Untuk sebuah pertempuran besar, jumlah korban  Korea meski tinggi tetapi mereka juga bisa menewaskan 54.000  orang Amerika. Pasukan Amerika telah melarikan diri dari medan perang, tapi mereka juga melakukannya di Bull Run dan Kasserine Pass.

Ini bukan pertama kalinya orang-orang  Asia telah mempermalukan pasukan Amerika salah satunya ketika terjadi serangan Pearl Harbor. Dua bulan kemudian, giliran tentara Kim Il-sung yang hancur setelah pendaratan MacArthur di Inchon.

Pelajaran dari Task Force Smith adalah bahwa tentara yang tidak berpengalaman dengan pelatihan dan peralatan yang buruk maka akan melakukan hal yang buruk di medan perang. Tetapi itu hanya sebuah klise.
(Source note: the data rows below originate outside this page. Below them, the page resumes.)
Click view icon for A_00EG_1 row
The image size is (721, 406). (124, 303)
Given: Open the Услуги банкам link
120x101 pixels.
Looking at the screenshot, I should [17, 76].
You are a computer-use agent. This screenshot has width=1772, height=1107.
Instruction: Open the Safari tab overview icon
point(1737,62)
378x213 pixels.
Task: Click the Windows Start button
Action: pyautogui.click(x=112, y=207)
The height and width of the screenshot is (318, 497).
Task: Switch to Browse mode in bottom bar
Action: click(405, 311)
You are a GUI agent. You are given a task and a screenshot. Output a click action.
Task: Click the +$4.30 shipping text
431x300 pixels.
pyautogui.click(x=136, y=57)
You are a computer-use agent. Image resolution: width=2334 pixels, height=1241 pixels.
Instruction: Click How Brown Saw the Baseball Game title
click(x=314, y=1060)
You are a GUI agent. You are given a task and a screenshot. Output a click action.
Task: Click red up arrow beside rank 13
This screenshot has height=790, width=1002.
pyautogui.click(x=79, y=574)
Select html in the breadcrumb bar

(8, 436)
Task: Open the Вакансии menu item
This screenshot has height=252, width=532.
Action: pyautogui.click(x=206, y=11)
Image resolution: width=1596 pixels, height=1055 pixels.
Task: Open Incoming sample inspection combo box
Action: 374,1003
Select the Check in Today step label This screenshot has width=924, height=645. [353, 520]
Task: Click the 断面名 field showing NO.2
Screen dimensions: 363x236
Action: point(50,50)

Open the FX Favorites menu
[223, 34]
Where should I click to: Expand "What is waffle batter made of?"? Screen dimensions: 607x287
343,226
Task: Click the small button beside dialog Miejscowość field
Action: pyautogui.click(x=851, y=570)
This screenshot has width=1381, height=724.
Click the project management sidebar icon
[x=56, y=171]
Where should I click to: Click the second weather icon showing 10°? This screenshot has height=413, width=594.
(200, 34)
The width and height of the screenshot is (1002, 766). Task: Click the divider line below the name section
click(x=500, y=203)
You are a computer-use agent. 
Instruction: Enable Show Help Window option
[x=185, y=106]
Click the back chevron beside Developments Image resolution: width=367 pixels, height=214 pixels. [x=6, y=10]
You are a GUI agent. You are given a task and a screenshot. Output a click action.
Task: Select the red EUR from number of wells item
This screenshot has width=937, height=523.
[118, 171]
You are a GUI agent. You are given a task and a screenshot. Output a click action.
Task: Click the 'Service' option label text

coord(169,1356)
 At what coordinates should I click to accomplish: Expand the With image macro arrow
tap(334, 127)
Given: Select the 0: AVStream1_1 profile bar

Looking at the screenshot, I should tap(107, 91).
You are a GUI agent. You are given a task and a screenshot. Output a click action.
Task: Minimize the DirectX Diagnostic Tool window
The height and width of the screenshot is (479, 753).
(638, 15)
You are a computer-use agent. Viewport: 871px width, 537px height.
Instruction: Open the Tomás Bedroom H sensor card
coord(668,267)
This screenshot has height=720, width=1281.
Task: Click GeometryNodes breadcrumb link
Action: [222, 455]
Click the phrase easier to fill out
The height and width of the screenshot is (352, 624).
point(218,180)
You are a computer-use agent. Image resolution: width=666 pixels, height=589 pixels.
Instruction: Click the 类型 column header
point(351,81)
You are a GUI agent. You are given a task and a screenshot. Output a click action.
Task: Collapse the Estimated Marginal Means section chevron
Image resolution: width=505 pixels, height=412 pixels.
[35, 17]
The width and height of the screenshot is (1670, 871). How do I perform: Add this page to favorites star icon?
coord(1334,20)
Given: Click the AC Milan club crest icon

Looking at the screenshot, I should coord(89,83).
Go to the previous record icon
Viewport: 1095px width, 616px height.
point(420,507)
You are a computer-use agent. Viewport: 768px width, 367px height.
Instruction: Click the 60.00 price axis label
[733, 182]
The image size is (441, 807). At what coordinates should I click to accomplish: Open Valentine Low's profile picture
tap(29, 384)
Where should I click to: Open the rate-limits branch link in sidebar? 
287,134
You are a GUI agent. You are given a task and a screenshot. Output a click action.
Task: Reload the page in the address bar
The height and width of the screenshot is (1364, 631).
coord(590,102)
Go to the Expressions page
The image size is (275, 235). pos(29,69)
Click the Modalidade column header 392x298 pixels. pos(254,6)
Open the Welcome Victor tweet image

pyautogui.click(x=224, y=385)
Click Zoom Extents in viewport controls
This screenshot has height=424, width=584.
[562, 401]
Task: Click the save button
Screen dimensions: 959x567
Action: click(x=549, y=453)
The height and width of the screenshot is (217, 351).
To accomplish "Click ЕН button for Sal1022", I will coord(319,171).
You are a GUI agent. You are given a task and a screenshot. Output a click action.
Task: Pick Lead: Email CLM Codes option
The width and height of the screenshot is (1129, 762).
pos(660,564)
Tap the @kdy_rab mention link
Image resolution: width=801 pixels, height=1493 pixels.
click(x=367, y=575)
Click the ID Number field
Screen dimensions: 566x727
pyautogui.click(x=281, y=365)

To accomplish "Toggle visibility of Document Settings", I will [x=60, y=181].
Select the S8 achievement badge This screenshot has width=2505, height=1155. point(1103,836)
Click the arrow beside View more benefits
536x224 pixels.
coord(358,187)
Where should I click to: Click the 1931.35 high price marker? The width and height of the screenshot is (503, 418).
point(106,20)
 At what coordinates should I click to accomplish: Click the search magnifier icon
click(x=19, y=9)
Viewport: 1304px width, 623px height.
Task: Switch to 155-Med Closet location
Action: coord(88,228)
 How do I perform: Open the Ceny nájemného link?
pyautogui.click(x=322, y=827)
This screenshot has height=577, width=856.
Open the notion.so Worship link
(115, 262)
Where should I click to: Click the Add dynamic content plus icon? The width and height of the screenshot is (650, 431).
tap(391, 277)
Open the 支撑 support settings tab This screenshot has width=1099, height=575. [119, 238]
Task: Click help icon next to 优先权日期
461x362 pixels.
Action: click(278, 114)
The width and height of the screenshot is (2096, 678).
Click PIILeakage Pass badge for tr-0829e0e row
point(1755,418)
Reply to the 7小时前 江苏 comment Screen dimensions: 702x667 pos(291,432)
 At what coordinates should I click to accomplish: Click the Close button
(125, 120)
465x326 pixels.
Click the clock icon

Pelajaran sesungguhnya adalah apa yang terjadi ketika militer Amerika  melakukan konflik yang sama sekali berbeda dari apa yang telah dipersiapkannya. Ini masih menjadi masalah bagi mereka saat ini, karena Amerika merenungkan strateginya di dunia di mana China berkuasa, Rusia bangkit kembali, teroris mengamuk dan aktor non negara memiliki  senjata canggih.

Amerika tidak memiliki sumber daya untuk menjadi kuat di mana-mana sepanjang waktu, yang berarti Pentagon harus membuat asumsi tentang sifat perang dan cara terbaik untuk mempersiapkannya. Akankah itu berteknologi tinggi atau berteknologi rendah? Perang besar atau perang kecil? Perang konvensional atau kampanye gerilya? Ingat bahwa China dan Rusia juga harus membuat asumsi mereka sendiri. Ini permainan teka-teki, tapi orang akan membayar harganya.